On 4-Jun-2005, Richard Levitte - VMS Whacker wrote:
In message <[EMAIL PROTECTED]> on Sat, 4 Jun 2005 04:31:21 +0200 (CEST), Andrija
Antonijevic <[EMAIL PROTECTED]> said:
openssl> I am using OpenSSL on an architecture that has a shared
openssl> library model in which the arguments are passed through the
openssl> (32-bit) registers and for which passing the arguments whose
openssl> size is larger than 32-bit would create some problems.
I assume you're talking about VMS, or is there another architecture
involved as well? Would you mind telling me the VMS version and C
compiler version? Is it on VAX? Can you tell me a little more about
the problem? See, I assume you work on Alpha or ia64, otherwise
pqueue would use BIGNUM for PQ_64BIT (because VAX doesn't have 'long
long' according to our configuration parameters), so I've a hard time
understanding the argument about 32-bit registers.
It's not VMS, it's AmigaOS. Some compilers don't have 64-bit variable support
so I thought VMS changes would be useful. The shared library model is
compiler independent, but passing of larger than 32-bit arguments in shared
libraries is not supported on some compilers.

• THE RECORDS
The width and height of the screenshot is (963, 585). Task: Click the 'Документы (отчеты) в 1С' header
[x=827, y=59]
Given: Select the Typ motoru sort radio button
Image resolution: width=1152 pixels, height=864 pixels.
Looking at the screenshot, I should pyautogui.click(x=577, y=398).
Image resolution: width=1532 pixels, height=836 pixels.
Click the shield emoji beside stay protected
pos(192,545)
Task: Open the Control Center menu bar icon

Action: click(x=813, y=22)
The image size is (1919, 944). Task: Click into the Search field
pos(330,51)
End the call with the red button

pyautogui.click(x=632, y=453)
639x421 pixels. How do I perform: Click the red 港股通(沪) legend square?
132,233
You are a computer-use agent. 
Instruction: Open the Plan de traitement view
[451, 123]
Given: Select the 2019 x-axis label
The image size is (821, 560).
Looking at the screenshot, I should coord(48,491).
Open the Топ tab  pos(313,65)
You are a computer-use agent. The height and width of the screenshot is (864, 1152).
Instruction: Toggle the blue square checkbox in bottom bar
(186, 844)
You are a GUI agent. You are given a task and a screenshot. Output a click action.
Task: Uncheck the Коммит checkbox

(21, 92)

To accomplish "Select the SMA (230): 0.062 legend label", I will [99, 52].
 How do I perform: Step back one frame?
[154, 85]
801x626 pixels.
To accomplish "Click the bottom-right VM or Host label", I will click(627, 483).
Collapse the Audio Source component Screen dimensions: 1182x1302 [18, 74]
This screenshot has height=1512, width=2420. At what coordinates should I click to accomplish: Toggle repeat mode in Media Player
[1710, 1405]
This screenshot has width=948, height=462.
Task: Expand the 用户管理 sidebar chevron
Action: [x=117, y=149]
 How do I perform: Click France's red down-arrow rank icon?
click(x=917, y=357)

• WHAT TO DO
**A)** Reproduce the stretch of the OpenSSL mailing-list message from "It's not VMS, it's" through "on some compilers." word for word.
**B)** Write out the stretch of the listing from the line containing "This screenshot has height=1512, width=2420." through the end of the listing, keeping every line identical.

• EXPECTED RESPONSES
**A)**
It's not VMS, it's AmigaOS. Some compilers don't have 64-bit variable support
so I thought VMS changes would be useful. The shared library model is
compiler independent, but passing of larger than 32-bit arguments in shared
libraries is not supported on some compilers.

**B)**
This screenshot has height=1512, width=2420. At what coordinates should I click to accomplish: Toggle repeat mode in Media Player
[1710, 1405]
This screenshot has width=948, height=462.
Task: Expand the 用户管理 sidebar chevron
Action: [x=117, y=149]
 How do I perform: Click France's red down-arrow rank icon?
click(x=917, y=357)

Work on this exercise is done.